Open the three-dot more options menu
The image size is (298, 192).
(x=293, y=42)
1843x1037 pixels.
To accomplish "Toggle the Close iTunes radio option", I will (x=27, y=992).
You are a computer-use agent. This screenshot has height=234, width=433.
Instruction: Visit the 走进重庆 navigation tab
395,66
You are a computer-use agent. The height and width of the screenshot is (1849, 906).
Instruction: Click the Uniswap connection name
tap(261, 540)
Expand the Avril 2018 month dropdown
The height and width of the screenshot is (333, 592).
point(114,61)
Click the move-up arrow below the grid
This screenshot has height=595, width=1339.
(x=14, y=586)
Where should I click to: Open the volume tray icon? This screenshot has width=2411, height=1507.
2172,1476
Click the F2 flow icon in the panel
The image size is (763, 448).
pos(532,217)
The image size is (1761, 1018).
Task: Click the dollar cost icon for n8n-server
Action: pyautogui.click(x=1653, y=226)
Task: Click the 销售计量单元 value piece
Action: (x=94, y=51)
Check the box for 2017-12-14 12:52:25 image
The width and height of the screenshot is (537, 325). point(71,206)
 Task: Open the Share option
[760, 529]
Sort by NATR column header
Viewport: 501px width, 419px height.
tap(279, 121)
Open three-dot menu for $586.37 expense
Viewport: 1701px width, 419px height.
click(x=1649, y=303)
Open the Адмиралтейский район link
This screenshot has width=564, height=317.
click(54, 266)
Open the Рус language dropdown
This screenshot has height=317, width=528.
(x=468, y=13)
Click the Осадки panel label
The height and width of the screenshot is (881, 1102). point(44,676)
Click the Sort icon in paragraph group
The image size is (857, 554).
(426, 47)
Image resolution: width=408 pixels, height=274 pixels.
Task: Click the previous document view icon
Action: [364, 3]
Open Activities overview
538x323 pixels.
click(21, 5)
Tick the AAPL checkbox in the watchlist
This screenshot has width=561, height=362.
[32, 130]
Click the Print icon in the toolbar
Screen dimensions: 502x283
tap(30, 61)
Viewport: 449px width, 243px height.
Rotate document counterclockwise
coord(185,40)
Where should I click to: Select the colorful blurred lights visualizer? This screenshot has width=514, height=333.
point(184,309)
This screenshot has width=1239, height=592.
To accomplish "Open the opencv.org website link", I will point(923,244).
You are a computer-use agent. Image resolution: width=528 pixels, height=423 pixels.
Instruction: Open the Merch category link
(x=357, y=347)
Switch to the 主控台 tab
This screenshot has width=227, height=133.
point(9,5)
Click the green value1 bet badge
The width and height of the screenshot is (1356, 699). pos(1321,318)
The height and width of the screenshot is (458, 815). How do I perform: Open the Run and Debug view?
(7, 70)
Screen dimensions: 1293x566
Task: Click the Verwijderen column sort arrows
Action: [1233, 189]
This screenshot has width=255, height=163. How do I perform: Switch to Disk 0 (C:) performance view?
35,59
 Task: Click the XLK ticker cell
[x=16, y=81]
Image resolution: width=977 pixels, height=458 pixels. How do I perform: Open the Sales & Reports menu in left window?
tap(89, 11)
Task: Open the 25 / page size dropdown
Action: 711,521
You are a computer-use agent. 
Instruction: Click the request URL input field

◇ ◇ ◇

SET TASK - Give again, word for word, the records from the line containing "Click the green value1 bet badge" through the last line of the records, with both of those lines included.

RESULT OF THIS TASK -
Click the green value1 bet badge
The width and height of the screenshot is (1356, 699). pos(1321,318)
The height and width of the screenshot is (458, 815). How do I perform: Open the Run and Debug view?
(7, 70)
Screen dimensions: 1293x566
Task: Click the Verwijderen column sort arrows
Action: [1233, 189]
This screenshot has width=255, height=163. How do I perform: Switch to Disk 0 (C:) performance view?
35,59
 Task: Click the XLK ticker cell
[x=16, y=81]
Image resolution: width=977 pixels, height=458 pixels. How do I perform: Open the Sales & Reports menu in left window?
tap(89, 11)
Task: Open the 25 / page size dropdown
Action: 711,521
You are a computer-use agent. 
Instruction: Click the request URL input field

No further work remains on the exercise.